The letter also pressed that “due diligence needs to be undertaken to ensure that no one in this bank of individuals is associated with organisations that actively fund harmful activities against Israeli citizens,” adding that theNUS must “address the right to academic freedom and free speech of Jewish and Zionist students. No student should be penalised for their deeply held beliefs.”

Earlier this month, the NUS’ published a long-awaited independent report into antisemitism at the national student union, following a months-long investigation by Rebecca Tuck KC.

The report slammed the NUS as a “hostile environment” for Jews and said the organisation had consistently ignored and dismissed antisemitism, often demoting complaints because of bias over the Israel-Palestinian conflict.

It quoted extensive testimony from Jewish students which detailed a vast number of alarming and widespread instances of antisemitism. They felt “reduced to being only ‘the Jew’ in the room” and that they were “treated as a pariah at NUS events”.

Baroness Deech told the JC: “The NUS’s own plan is too generalised. So I welcome CAMERA UK’s emphasis on the specific adoption of the IHRA definition, combating BDS, and training. 

“The students whose disgraceful conduct was detailed in the Tuck Report had Holocaust education at school and clearly it has failed. It needs to be re-shaped as education about Jews, their history, why antisemitism exists and how it contributed to the Holocaust, its persistence today including antizionism, the Jewish attachment to and need for Israel.”

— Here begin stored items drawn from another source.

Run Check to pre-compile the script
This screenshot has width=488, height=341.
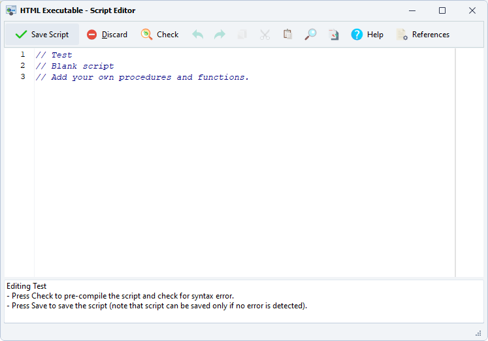(160, 35)
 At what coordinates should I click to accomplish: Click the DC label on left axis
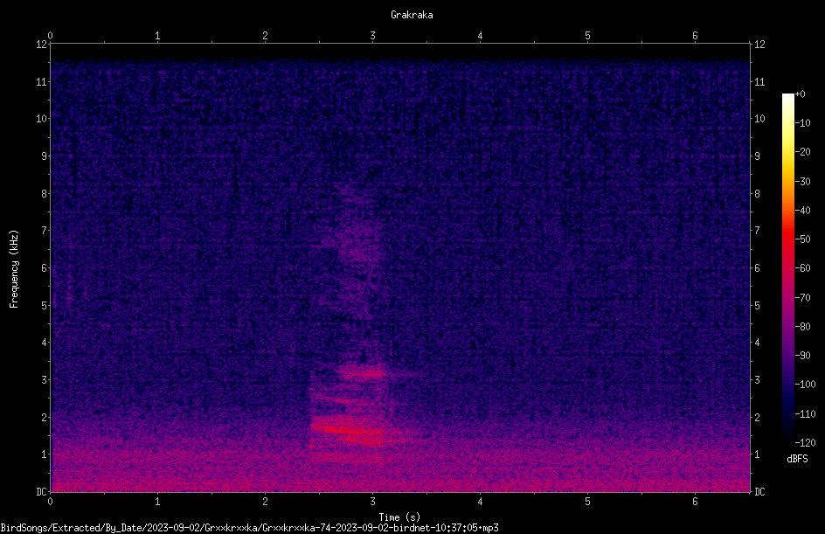click(42, 491)
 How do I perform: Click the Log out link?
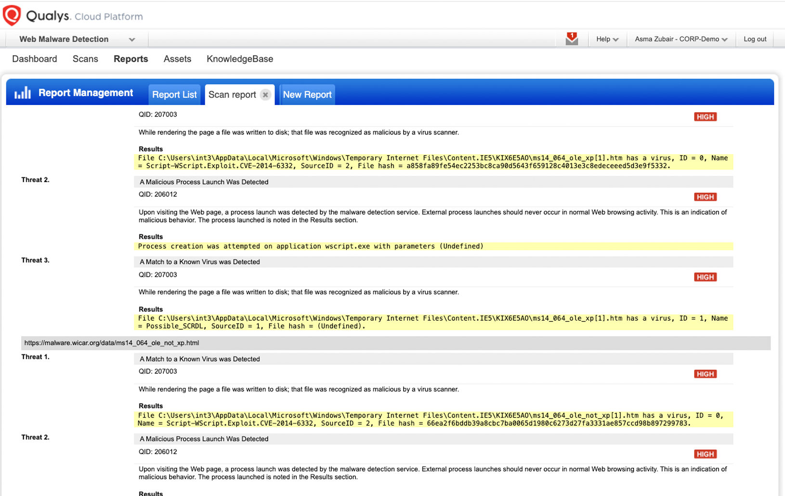click(x=755, y=39)
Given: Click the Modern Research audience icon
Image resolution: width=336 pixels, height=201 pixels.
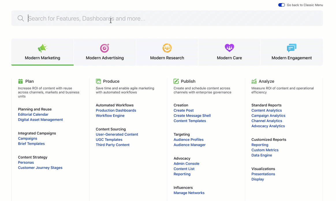Looking at the screenshot, I should click(167, 48).
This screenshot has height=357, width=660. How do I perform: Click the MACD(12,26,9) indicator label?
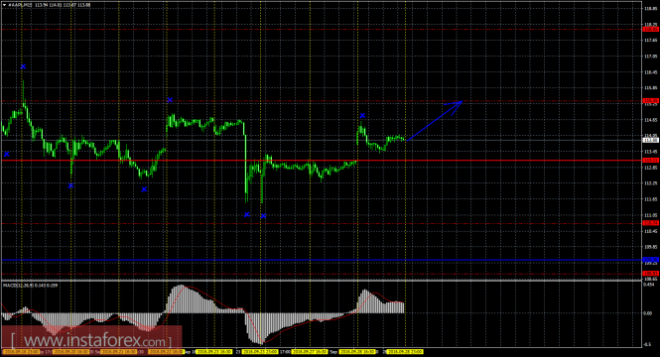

Gavriel Solomons, a final-year student at the University of Hertfordshire told the JC he signed the letter, “because Jewish students are justifiably wary that change is only being implemented halfheartedly under public pressure, that it perhaps will only be surface level and we might see those reforms evaporate as antisemitism in NUS leaves the public spotlight it is currently under - or even have to go through this whole episode all over again a decade on.

“It is vital that NUS institutes the report's recommendations in a way that will allow Jewish students to have a permanent stake and say in how the Union combats antisemitism, and that any resources or programs instituted as a result of recent events are tailored to reflect the interests and concerns of Jewish students.

Mr Solomons, who is one of three students currently campaigning for the UJS presidency said, “CAMERA UK's letter clearly outlines a path toward deep-rooted reform and I was therefore glad to sign it. Jewish students must be safely assured that the pain and stress we've collectively experienced with NUS over the last few years is not going to repeat itself yet again.”

A spokesperson for CAMERA on Campus UK said: “We appreciate the seriousness that is being taken surrounding the findings of antisemitic abuse within NUS and welcome the NUS Action Plan and their desire for feedback from relevant individuals and organisations. 

“We felt the parts of the NUS’ plans were vague and left room for continued antisemitic rhetoric or behaviour against Jewish students so we highlighted the need for in-depth training for NUS & SU leadership regarding the IHRA definition and the need to educate the antisemitic history of the BDS movement.”